**Instructions for the task:**
Nothing but the lines from the one containing "The width and" to the end of the records that follow should be transcribed, each exactly, with the pictures left out.

**Stored data entries:**
%%
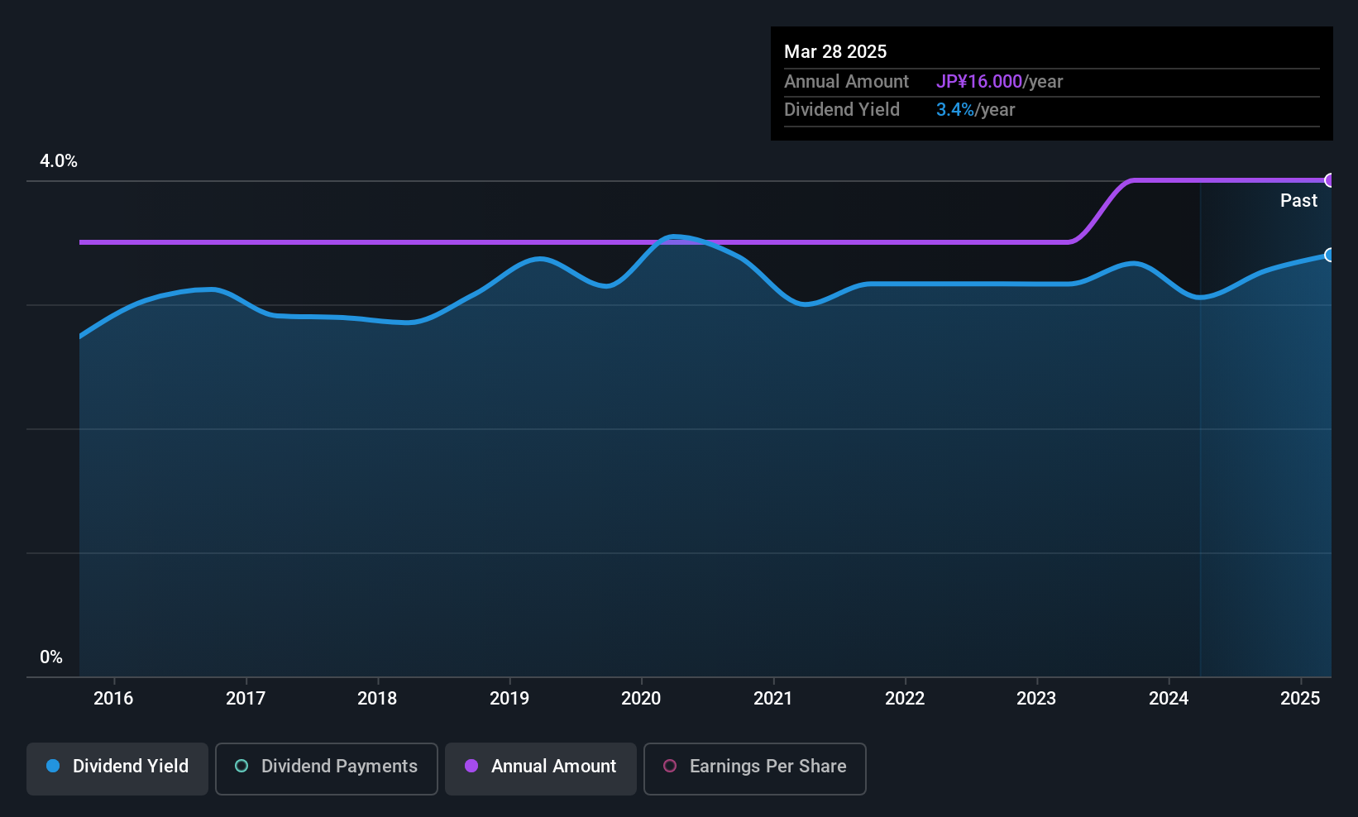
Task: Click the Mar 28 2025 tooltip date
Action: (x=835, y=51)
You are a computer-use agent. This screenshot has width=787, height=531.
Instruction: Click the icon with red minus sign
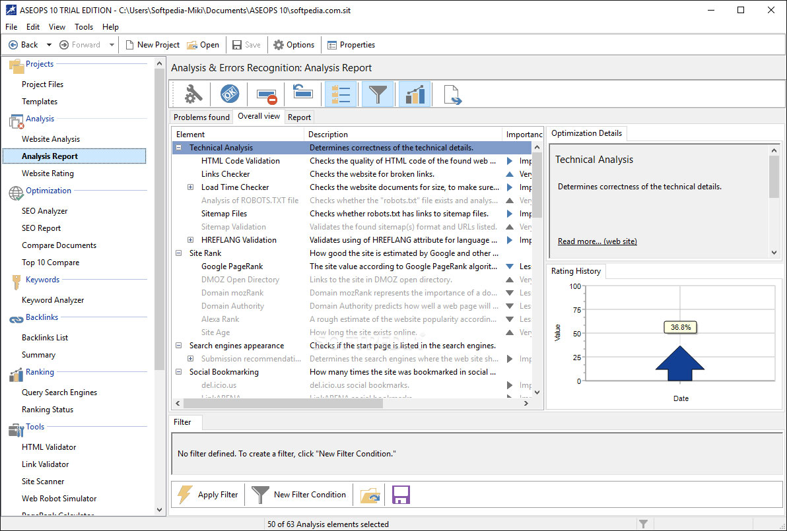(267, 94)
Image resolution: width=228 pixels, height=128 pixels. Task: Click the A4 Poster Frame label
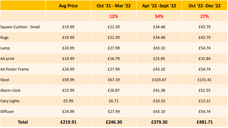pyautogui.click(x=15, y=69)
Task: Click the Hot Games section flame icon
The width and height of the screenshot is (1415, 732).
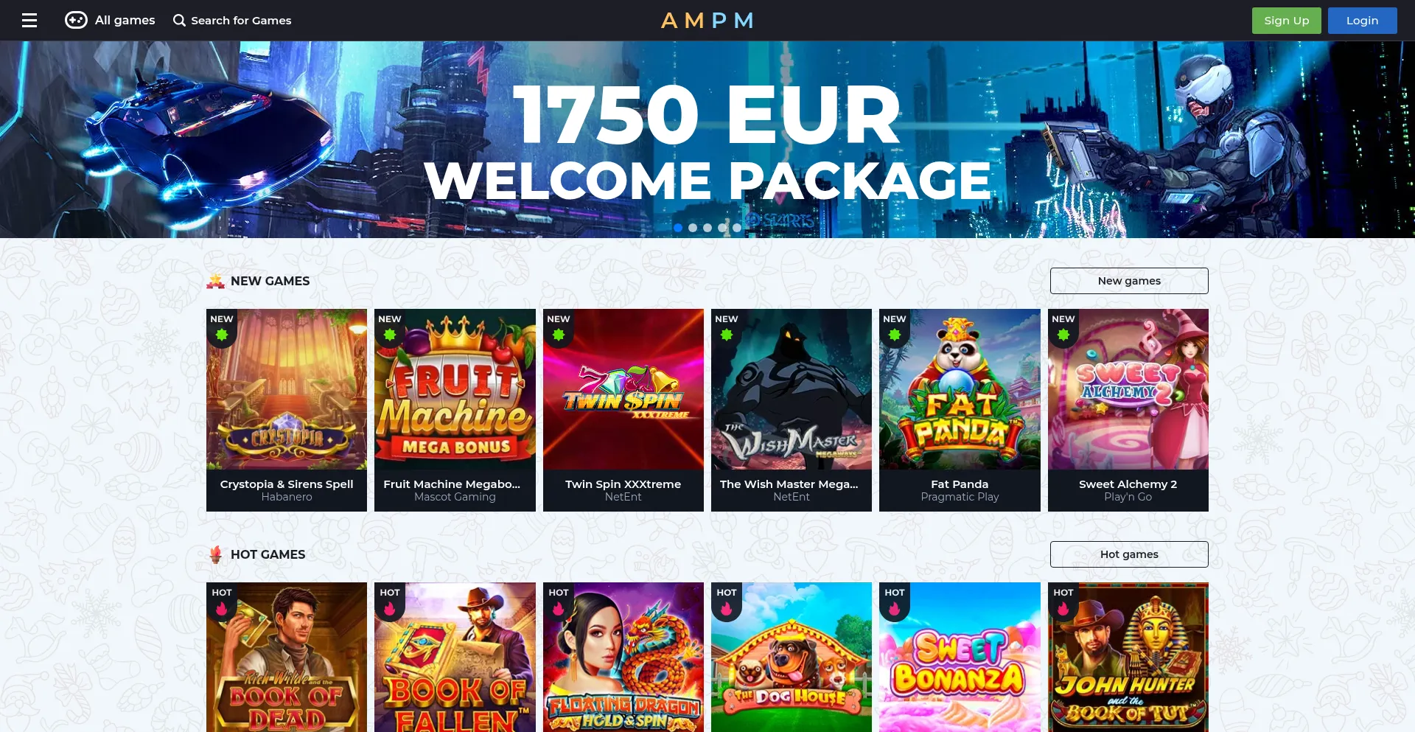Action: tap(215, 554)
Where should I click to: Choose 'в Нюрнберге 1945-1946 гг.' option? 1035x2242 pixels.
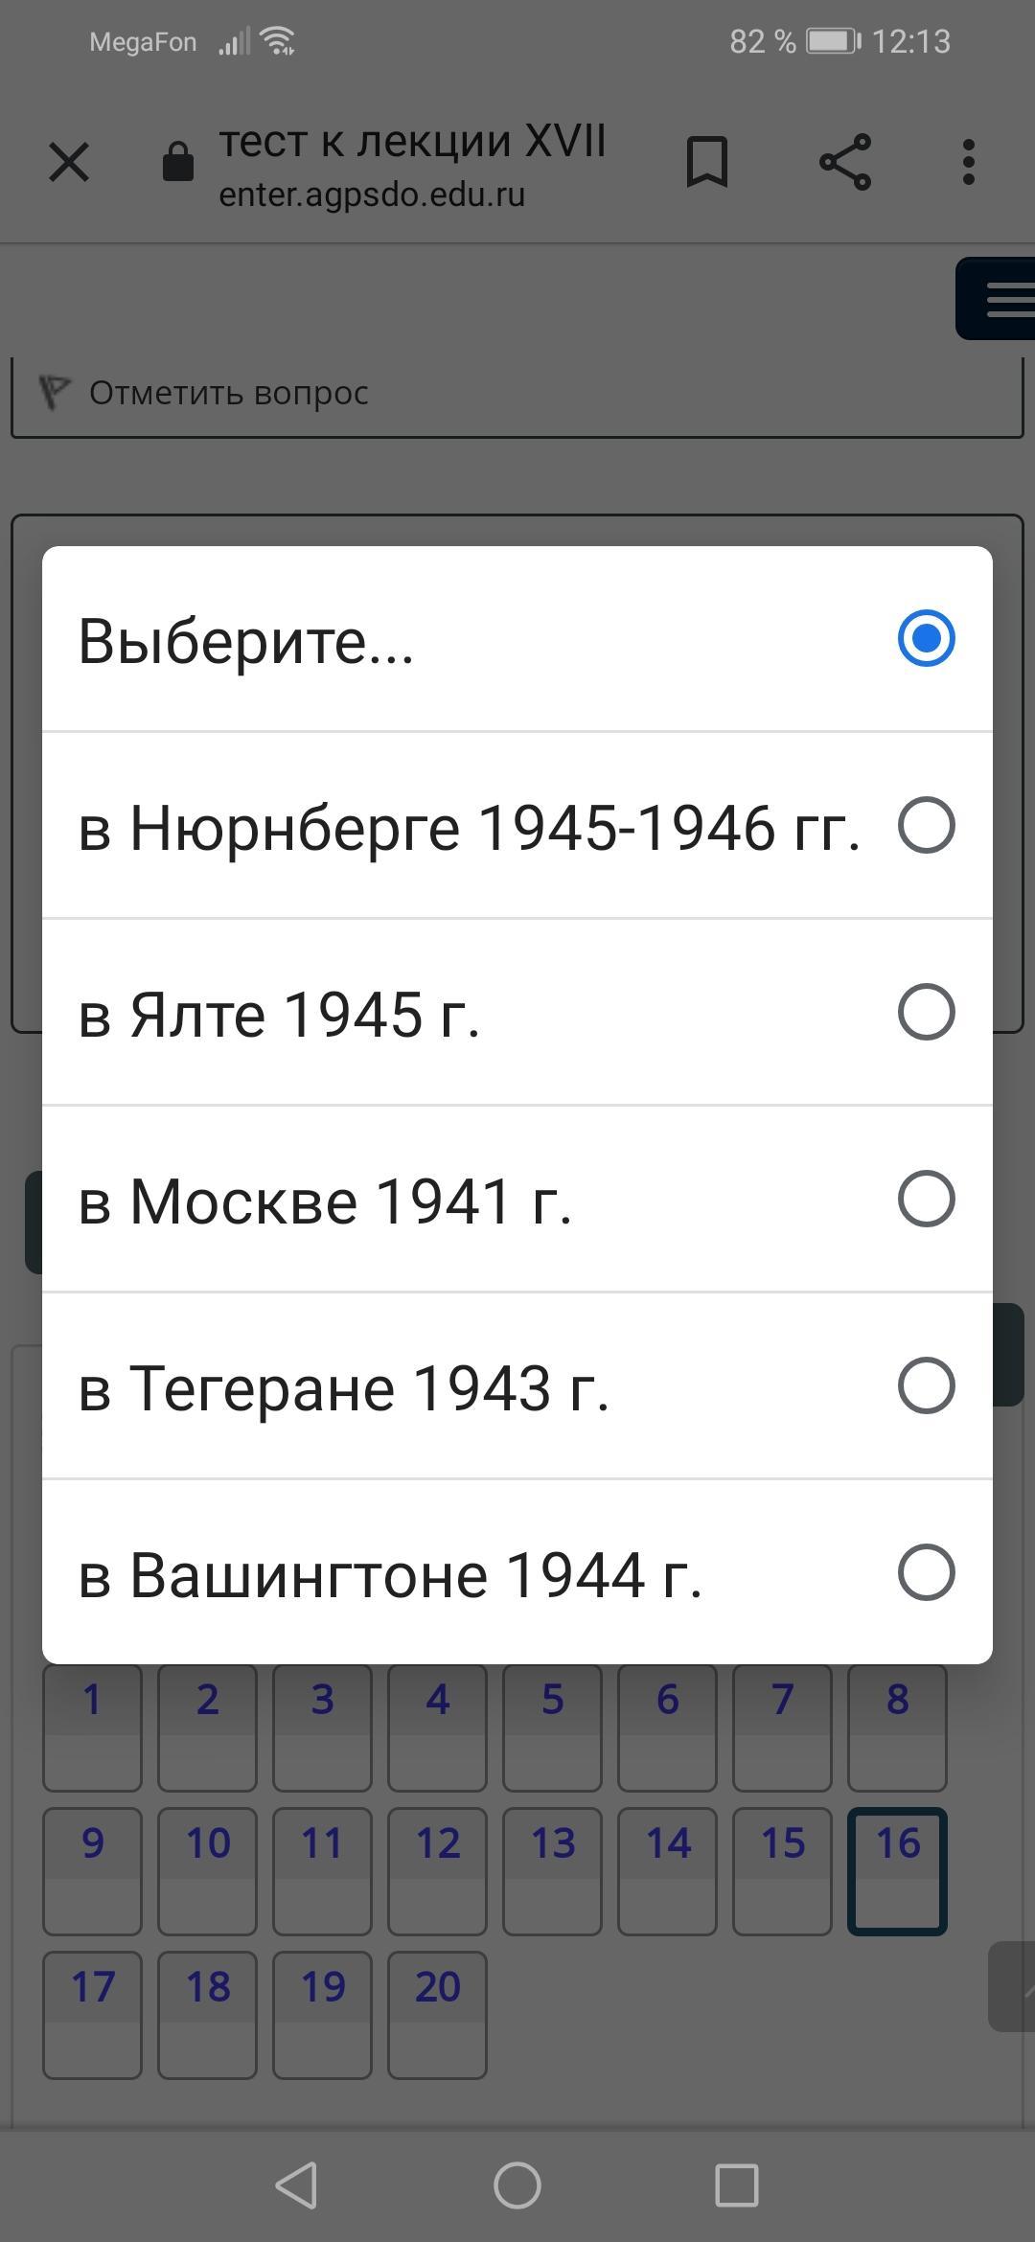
%%
**Exercise solution:**
The width and height of the screenshot is (1415, 732).
Action: tap(215, 554)
Where should I click to: Choose 'в Нюрнберге 1945-1946 гг.' option? 1035x2242 pixels.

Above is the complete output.